The United States has a long history of leading global initiatives to ensure the Internet remains an open platform for all. In a recent World Trade Organization meeting, however, the United States dropped several principles critical to the development, growth, and success of the Internet, including:
- Support for cross-border data flows: At the Internet Society, we know the Internet relies on data flows to connect people, schools, hospitals, governments, and critical infrastructure across the world. The flow of the data is determined by the networks involved, and not any authority. It is a core part of what makes the Internet so valuable to people worldwide.
- Opposition of mandated data localization rules: Modern data and networking systems that we work with at the Internet Society shuffle and scramble data across the globe to protect and deliver it as efficiently as possible via the Internet. Beyond harming efficiency and access speed, forcing data to be housed in one place is a security risk that makes our personal data more vulnerable to intruders. Such mandates also reduce the overall resilience of the Internet in the face of local or regional disruptions arising from natural or human-caused disaster.
- Opposition of discriminatory data policies: In our work at the Internet Society, we recognize that rules that determine which data is permitted or prohibited on national networks can hinder communication and cross-border Internet services, making it difficult for people to connect with each other. It also forces networks to have to inspect traffic—something only the largest businesses will be able to do—and puts both national security and citizens at risk of harm from surveillance and censorship.
- Opposition of national demands to see the source code of foreign companies: At the Internet Society, we see demanding access to source code as akin to requiring companies to provide each government with a functional factory. Such demands not only create enormous risks to commercial trade secrets, they also open up significant cybersecurity threats and surveillance opportunities.
These principles are crucial for a unified and decentralized global Internet. Undermining them creates significant barriers to global communication. It deprives the world of some of the most important benefits that the Internet offers—the ability to access information from around the world, communicate around the world, and share the same online experience with family and friends around the world.
This foundational principle of the Internet—that if you can connect to the Internet, you can reach the world—is its unique value proposition. Without it, both education and medical care would suffer because people around the world would not be able to access the full body of knowledge on the Internet. Human rights would suffer because nations could restrict the ability of their citizens to access information that challenges the views of the government. Economic opportunity—especially for smaller companies—would be limited because it would be too expensive to comply with data regulations in numerous different countries. At the most basic level, people would be less able to keep in touch with loved ones, a basic yet critical feature of the Internet that helped much of the world through the recent pandemic. Data localization rules could make services like shared chat platforms impossible, meaning a grandparent might not be able to read a news story from another country about a grandchild’s athletic event.
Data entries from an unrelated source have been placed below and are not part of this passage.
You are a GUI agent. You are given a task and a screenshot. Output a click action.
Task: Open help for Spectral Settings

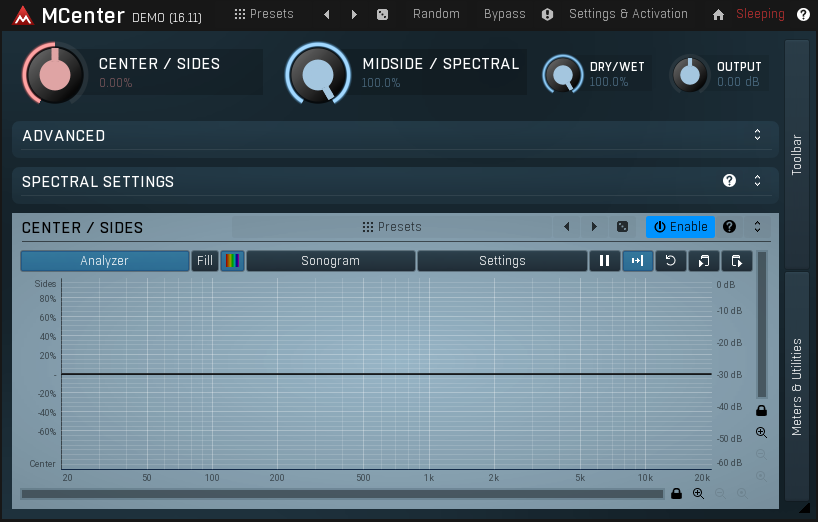click(x=730, y=181)
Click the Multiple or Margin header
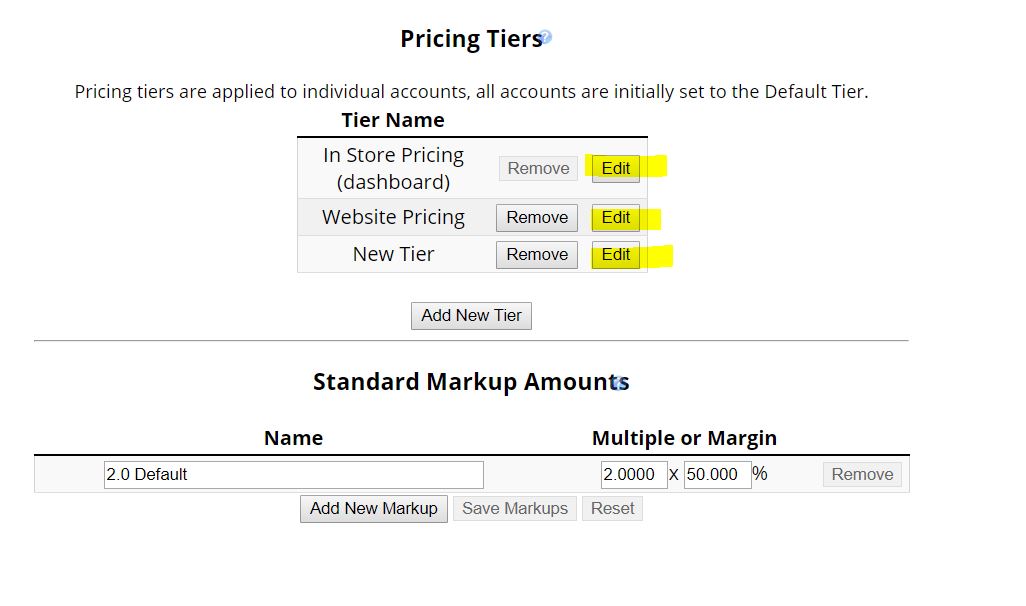1026x606 pixels. click(x=685, y=438)
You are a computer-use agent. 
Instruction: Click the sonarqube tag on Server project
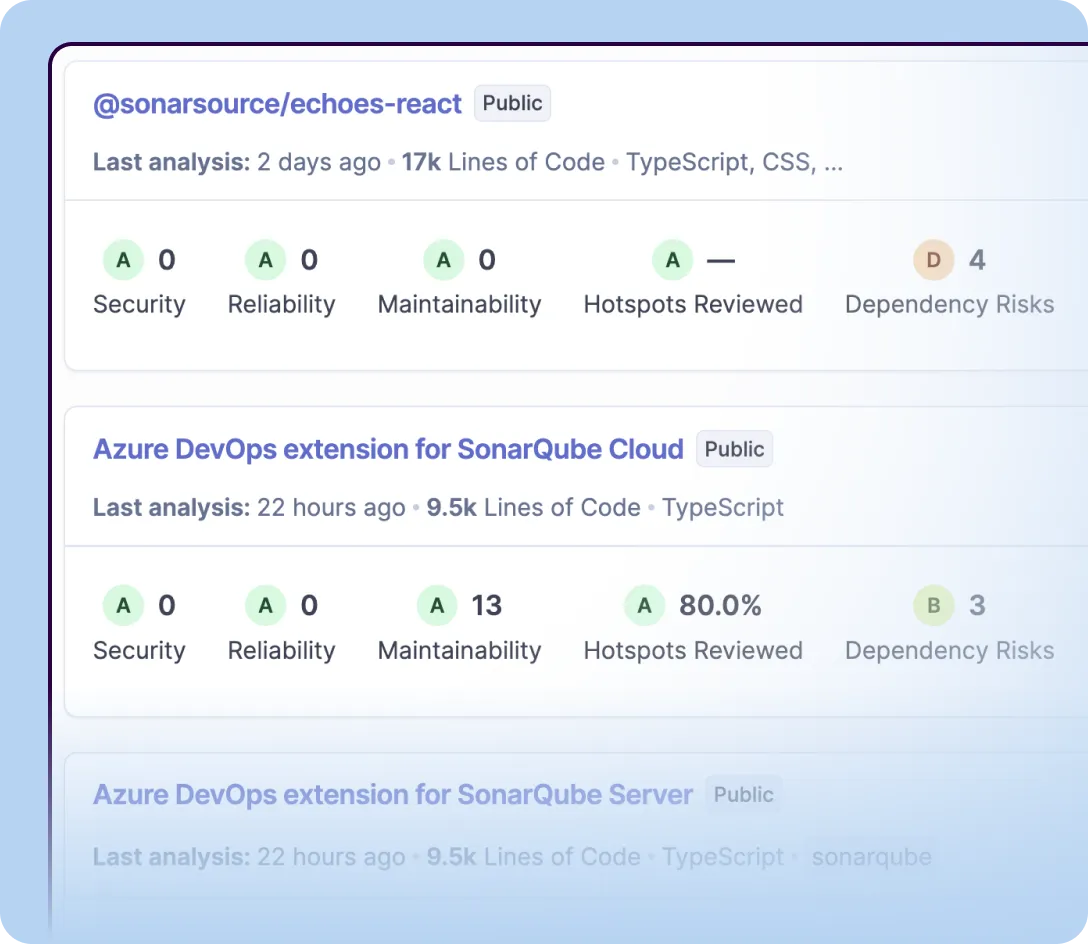tap(871, 857)
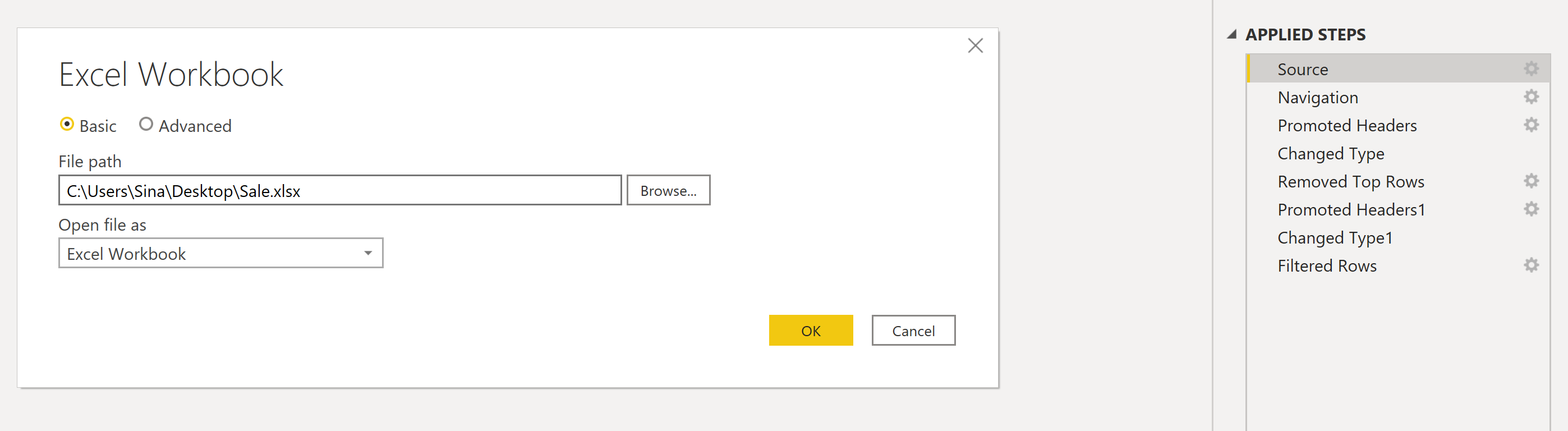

The United States has been a global leader in promoting open communications around the world. Its dramatic shift in digital trade policy threatens to undermine and undo over two decades of support for a global Internet. It will encourage countries worldwide to follow suit and erect new walls along country borders to restrict the flow of information in the name of digital sovereignty. The result of such policies is not “national internets” or “regional internets”, but the loss of the Internet.
We call on the US government to reverse course and clarify its position to re-assert its support for an open, globally connected, secure, and trustworthy Internet.